Fear of further deterioration in the economy is rattling Big Tech. For the past couple of months, all of them have frozen or minimized new hires, many have tackled layoffs, and some of them have recently started announcing other cost-cutting policies like getting rid of underutilized facilities or limiting employee travel, while insisting (or threatening) their workers to be more productive.
When the river sounds… This is especially striking in companies with multimillion-dollar profits and, until very recently, spending huge amounts of money on new projects, hiring thousands of workers or buying other companies for exorbitant sums. But the bad course of the world economy and skyrocketing inflation have curbed so much euphoria and have made all of them go almost overnight from waste to savings.
In fact, several of those responsible for these big technology companies have been warning in recent months that, despite the current poor state of the economy, the worst is yet to come. Mark Zuckerberg assured his employees that the worst recession in recent history is coming, Elon Musk warned that a recession is inevitable, Bill Gates said that the world will experience an economic slowdown in the near future, and Sundar Pichai told his employees that Google is faces great uncertainty.
Less travel and meetings. Panic, therefore, has spread among technology companies, which for a few months have been carrying out various spending containment policies. The last to announce a measure of this type has been Microsoft, which has informed its workers that they will reduce the budget for business trips and company meetings, according to the Wall Street Journal. In May, Salesforce also announced that it was limiting its corporate travel.
The New York newspaper even points out that some bosses have recently been paying for their subordinates’ meals and drinks when they have decided to meet with them for some kind of professional meeting away from the offices, expenses that were previously covered by the company. It should be remembered that just two months ago Microsoft blew up the tech market by buying Activision Blizzard for more than 60,000 million euros.
Optimize resources. At Amazon, cost containment takes a different turn. Those of Jeff Bezos, unlike the vast majority of technology companies, have not carried out massive layoffs, at least for now and as far as is known, but have chosen not to renew many of their temporary workers, most of them young of warehouse, to thus adjust its budget to the contraction of the economy.
Also, the e-commerce giant is looking to clear some 3,000 square kilometers of storage space that it has underused. During the pandemic, the increase in Amazon’s activity led its leaders to rent new warehouses to be able to cope with the peak in demand, infrastructures that they do not need now. That euphoria also led them to hire more employees than they need under normal circumstances, which is why they are not going to renew many of them.

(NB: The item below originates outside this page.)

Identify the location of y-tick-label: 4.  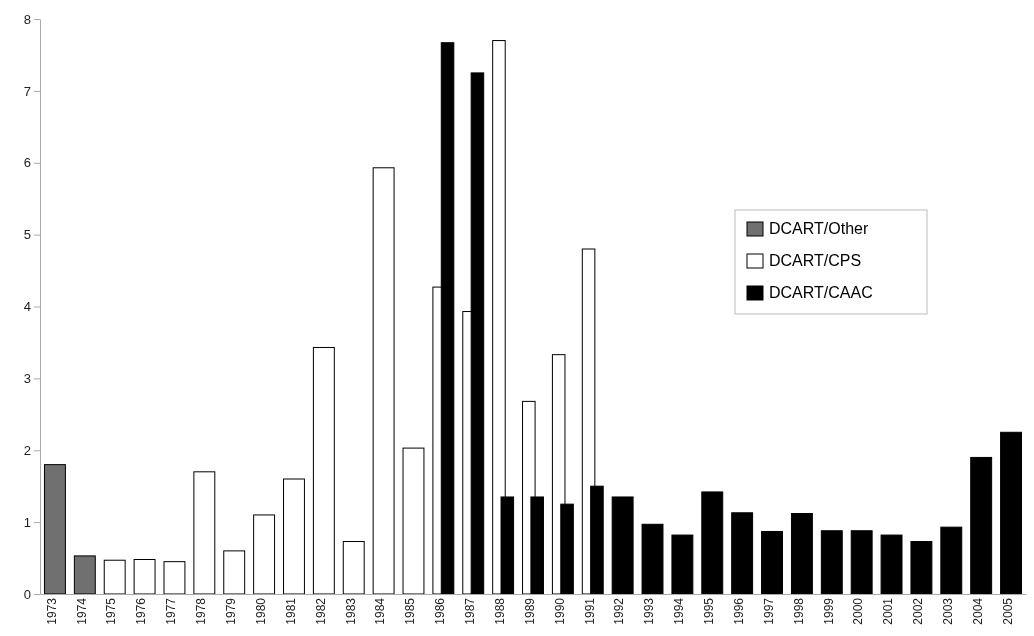
(27, 307).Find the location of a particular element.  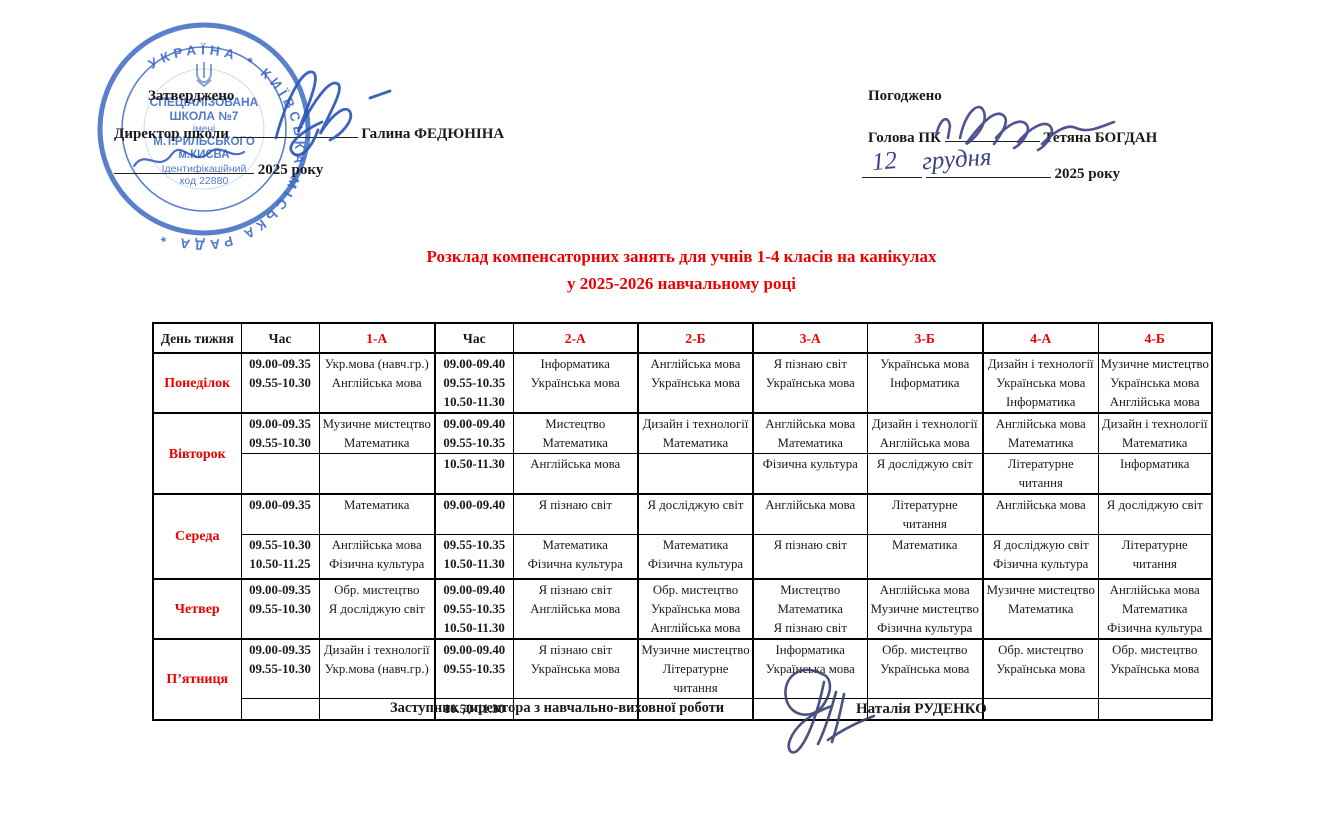

director-name: Галина ФЕДЮНІНА is located at coordinates (433, 134).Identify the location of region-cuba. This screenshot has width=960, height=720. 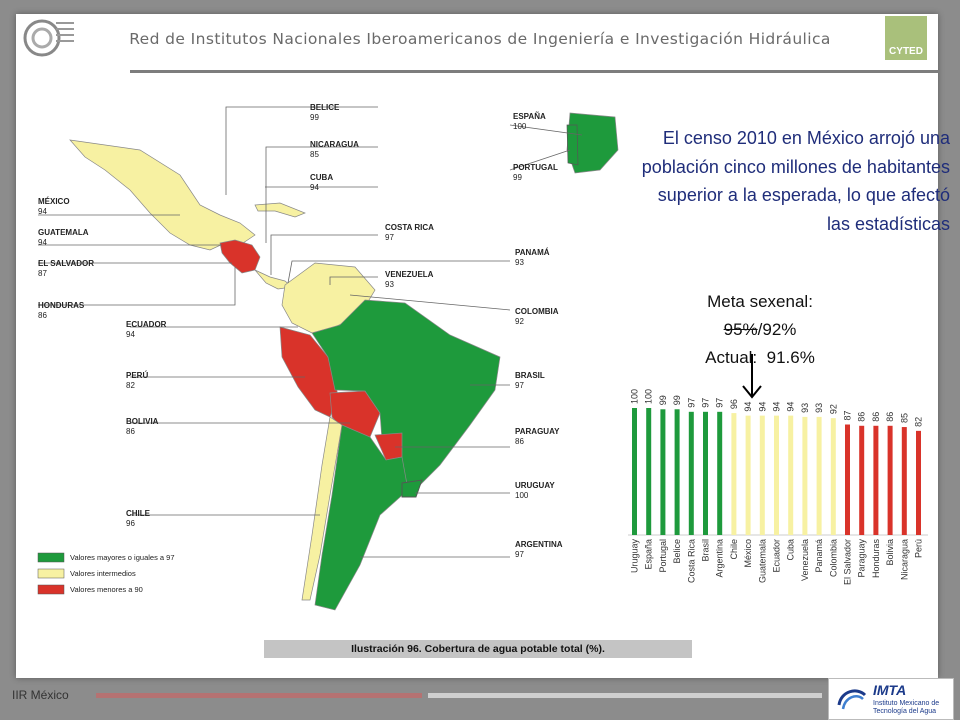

layoffs everywhere. Although the biggest cut in all technology companies has occurred in human resources. All, without exception, have announced that they are stopping the arrival of new employees and that they will only cover those vacant positions that are essential for the business. At the same time, many technology companies have announced layoffs or have threatened their workers with layoffs if they do not perform as expected, now, of them.
Produce more with the same. Precisely productivity has also been one of the elements that some of the leaders of these companies have brought up in relation to cutting costs. Faced with the foreseeable reduction in income and the hiring freeze, both Sundar Pichai, CEO of Alphabet, and Marck Zuckerberg, CEO of Meta, have communicated to their employees that they have detected that they could be more productive and that they should strive to be. It’s remarkable that performance issues are discovered just when they most need to squeeze their employees.
The founder of Facebook, in addition, has not limited himself to pointing out the problem of productivity, he has also threatened, albeit in a veiled way, to fire those who do not reach the company’s new performance objectives. Zuckerberg assured that those people who fail to achieve these new and more demanding goals “probably should not be here.”